Die türkischen Streitkräfte und syrische Verbündete hatten die vor allem von Kurden bewohnte Region Afrin und die gleichnamige Stadt im Nordwesten Syriens am Sonntag nach zweimonatigen Kämpfen erobert. Die türkische Regierung stuft die Kurdenmiliz YPG wegen ihrer Verbindungen zur PKK als Terrororganisation ein und bekämpft sie.
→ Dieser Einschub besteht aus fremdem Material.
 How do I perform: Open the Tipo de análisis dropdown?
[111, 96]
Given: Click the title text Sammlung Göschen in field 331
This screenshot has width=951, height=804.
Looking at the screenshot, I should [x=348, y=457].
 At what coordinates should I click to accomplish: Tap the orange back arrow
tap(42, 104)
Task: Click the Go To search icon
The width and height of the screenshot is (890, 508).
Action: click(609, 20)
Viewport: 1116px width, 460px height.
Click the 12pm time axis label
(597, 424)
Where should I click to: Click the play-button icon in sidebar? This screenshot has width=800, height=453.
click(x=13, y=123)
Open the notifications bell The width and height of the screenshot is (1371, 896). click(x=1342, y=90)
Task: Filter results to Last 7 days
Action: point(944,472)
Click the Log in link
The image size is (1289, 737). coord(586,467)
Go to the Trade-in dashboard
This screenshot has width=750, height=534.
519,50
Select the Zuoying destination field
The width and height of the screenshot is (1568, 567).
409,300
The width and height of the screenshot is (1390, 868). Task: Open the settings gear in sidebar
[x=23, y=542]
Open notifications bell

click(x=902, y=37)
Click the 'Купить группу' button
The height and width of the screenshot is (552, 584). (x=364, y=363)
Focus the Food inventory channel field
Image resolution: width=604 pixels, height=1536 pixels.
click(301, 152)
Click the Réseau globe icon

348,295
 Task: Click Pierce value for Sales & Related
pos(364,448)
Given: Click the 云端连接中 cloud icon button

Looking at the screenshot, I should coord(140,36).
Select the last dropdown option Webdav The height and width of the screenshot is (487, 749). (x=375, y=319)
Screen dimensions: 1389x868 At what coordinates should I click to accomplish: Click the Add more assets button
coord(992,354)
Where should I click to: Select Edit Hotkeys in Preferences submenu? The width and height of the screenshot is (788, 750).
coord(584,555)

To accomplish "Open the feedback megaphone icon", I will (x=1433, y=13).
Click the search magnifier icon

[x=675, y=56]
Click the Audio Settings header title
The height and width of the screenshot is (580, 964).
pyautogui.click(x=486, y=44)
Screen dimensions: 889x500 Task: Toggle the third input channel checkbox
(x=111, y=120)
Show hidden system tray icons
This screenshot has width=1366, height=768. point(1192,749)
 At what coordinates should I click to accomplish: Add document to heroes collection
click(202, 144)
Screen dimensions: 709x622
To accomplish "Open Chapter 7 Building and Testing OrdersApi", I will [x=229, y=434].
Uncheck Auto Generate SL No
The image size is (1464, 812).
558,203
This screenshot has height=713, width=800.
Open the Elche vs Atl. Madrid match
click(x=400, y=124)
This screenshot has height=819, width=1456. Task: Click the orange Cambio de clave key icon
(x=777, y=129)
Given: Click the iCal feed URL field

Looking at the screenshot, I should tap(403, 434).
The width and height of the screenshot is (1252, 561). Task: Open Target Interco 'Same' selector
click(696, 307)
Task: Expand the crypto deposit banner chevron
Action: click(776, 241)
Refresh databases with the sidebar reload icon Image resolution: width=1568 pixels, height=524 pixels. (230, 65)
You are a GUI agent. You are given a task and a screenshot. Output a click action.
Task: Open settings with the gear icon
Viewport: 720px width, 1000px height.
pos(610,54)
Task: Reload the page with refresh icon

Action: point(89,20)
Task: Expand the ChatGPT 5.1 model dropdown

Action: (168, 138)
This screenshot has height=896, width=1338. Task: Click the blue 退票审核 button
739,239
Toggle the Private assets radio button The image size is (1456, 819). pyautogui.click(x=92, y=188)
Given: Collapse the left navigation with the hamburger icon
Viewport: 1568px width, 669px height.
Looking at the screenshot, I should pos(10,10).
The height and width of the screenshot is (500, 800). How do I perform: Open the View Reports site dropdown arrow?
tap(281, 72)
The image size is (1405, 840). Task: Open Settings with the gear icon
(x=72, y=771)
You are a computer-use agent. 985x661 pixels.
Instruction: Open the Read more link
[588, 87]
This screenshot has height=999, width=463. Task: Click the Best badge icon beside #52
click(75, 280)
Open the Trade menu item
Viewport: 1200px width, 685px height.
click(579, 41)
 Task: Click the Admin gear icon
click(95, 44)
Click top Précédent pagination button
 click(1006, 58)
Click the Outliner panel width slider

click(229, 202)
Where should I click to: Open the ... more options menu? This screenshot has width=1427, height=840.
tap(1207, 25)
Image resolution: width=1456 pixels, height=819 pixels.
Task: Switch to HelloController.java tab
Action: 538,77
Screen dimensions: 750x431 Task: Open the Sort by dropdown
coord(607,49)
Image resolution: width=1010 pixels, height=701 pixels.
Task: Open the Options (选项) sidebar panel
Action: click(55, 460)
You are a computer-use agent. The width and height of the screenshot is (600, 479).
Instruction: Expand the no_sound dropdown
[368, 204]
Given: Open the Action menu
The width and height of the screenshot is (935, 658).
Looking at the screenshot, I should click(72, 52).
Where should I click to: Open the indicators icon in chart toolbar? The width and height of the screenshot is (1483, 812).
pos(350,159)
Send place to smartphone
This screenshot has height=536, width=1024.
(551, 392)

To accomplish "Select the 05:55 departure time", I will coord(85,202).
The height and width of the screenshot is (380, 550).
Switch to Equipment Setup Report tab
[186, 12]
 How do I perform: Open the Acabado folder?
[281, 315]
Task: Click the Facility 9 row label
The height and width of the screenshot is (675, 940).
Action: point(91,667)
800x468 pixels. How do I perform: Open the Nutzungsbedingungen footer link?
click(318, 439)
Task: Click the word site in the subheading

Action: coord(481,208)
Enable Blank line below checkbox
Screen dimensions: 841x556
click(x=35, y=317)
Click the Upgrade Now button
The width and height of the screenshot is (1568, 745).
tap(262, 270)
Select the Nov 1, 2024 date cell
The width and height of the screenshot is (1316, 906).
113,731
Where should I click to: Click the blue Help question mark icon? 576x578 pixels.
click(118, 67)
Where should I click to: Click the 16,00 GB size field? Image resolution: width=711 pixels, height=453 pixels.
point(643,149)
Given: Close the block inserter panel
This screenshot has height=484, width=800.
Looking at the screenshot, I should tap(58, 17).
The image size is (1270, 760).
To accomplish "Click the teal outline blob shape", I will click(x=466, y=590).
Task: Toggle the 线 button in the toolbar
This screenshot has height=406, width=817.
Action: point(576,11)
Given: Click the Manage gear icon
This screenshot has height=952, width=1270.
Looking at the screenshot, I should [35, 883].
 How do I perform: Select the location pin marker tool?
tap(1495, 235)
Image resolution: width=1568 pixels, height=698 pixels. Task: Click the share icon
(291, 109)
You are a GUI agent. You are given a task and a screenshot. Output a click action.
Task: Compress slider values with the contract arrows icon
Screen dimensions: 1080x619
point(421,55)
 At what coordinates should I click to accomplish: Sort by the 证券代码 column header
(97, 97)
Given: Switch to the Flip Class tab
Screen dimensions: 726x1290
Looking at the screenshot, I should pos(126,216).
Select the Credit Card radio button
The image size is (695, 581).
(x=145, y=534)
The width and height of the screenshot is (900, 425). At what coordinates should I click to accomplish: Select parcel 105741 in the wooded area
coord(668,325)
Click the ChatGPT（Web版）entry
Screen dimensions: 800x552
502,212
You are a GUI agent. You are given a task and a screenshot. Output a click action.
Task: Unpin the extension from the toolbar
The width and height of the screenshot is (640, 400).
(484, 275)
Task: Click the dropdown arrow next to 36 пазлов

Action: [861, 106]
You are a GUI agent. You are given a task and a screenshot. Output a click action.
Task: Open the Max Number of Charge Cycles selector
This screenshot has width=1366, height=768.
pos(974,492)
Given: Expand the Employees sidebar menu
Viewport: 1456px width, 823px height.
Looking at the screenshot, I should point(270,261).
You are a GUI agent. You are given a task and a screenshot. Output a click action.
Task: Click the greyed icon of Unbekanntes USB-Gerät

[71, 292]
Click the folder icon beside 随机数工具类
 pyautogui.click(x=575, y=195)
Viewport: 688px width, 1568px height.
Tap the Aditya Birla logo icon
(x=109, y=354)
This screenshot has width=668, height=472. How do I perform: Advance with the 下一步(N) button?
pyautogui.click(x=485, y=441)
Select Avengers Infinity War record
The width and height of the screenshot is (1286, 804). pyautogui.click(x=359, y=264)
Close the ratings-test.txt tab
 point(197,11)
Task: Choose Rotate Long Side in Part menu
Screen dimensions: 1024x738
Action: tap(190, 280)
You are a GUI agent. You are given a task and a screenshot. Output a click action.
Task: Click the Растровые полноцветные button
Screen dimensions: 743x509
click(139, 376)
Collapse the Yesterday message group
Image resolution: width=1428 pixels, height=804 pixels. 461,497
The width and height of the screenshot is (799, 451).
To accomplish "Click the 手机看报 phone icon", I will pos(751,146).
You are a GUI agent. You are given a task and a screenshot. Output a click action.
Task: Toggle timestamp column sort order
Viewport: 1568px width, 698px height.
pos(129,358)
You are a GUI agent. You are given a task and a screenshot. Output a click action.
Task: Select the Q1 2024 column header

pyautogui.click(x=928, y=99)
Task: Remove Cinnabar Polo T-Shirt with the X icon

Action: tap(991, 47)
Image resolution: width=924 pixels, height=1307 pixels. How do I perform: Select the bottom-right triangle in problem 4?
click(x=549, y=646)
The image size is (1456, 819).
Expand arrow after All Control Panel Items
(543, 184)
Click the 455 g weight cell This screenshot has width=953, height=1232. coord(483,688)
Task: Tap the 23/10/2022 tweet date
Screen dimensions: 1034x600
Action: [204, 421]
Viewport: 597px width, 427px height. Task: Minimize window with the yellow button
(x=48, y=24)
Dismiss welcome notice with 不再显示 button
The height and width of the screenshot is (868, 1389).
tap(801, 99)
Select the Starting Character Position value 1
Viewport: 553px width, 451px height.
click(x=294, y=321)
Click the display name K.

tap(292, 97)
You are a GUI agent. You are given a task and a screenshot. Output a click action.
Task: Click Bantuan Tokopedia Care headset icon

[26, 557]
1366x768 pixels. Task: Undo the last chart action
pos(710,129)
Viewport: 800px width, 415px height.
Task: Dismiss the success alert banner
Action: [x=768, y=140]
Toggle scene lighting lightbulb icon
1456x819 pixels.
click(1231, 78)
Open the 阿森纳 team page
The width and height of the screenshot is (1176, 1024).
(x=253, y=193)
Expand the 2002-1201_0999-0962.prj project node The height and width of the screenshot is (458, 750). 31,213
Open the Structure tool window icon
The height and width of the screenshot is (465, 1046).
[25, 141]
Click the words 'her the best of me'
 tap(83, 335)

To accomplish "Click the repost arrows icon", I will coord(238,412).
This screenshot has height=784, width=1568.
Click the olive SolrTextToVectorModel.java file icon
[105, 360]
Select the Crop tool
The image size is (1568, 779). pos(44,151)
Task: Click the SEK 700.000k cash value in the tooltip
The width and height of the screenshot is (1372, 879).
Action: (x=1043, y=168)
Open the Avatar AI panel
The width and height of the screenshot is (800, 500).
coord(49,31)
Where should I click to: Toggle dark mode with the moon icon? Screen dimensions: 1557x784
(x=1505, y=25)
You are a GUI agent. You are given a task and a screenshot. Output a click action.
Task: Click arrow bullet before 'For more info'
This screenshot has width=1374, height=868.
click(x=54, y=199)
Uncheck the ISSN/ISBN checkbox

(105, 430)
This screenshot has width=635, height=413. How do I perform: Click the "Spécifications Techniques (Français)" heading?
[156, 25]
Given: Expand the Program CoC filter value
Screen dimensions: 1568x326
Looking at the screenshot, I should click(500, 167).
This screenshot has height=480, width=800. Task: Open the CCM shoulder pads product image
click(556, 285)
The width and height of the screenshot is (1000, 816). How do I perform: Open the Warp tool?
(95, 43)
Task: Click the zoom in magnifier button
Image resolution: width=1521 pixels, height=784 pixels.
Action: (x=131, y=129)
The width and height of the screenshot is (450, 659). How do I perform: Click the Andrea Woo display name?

Bei den meisten Vertriebenen aus Afrin handle es sich um Frauen, Kinder und Ältere, teilte das UNO-Nothilfebüro (OCHA) mit. Es gebe besorgniserregende Berichte über Gewaltandrohungen, willkürliche Festnahmen von Zivilisten sowie Plünderungen. Das UNHCR erklärte, Menschen hätten berichtet, sie seien auf der Flucht über viele Stunden durch die Berge gegangen. Schulen und Moscheen seien völlig mit Vertriebenen überfüllt.

Die Syrische Beobachtungsstelle für Menschenrechte sowie Kurdenvertreter hatten am Montag über Plünderungen protürkischer Rebellen in Afrin berichtet. Fotos davon kursieren in den Sozialen Medien. Der türkische Außenminister, Mevlüt Cavusoglu, schloss eine Beteiligung von Soldaten seines Landes aus. Auch der verbündeten Freien Syrischen Armee (FSA) traue er ein solches Verhalten nicht zu. "Wenn es von dort eine Beschwerde oder Aufforderung geben sollte, werden wir das penibel untersuchen, da sind wir empfindlich", sagte er.

Nach Angaben des UN-Kinderhilfswerks (UNICEF) brauchen 100.000 Menschen aus Afrin dringend Hilfe, die Hälfte davon Kinder. Das IKRK meldete am Dienstag, ein Hilfskonvoi habe den von Kurden kontrollierten Ort Tal Rifat erreicht. Dort haben nach UNO-Angaben mindestens 75.000 Vertriebene aus Afrin Zuflucht gefunden.

Die Türkei wies Kritik des IKRK scharf zurück. Äußerungen des IKRK-Präsidenten Peter Maurer seien "fern von der Wahrheit und inakzeptabel", teilte das Außenministerium mit. Maurer hatte mehr Zugang für internationale unabhängige Organisationen gefordert. In diesem Zusammenhang kritisierte er den türkischen Roten Halbmond und sagte, die Glaubwürdigkeit der Aussage, dass dieser mit der kurdischen Bevölkerung in Afrin zusammenarbeite, sei "nahezu null".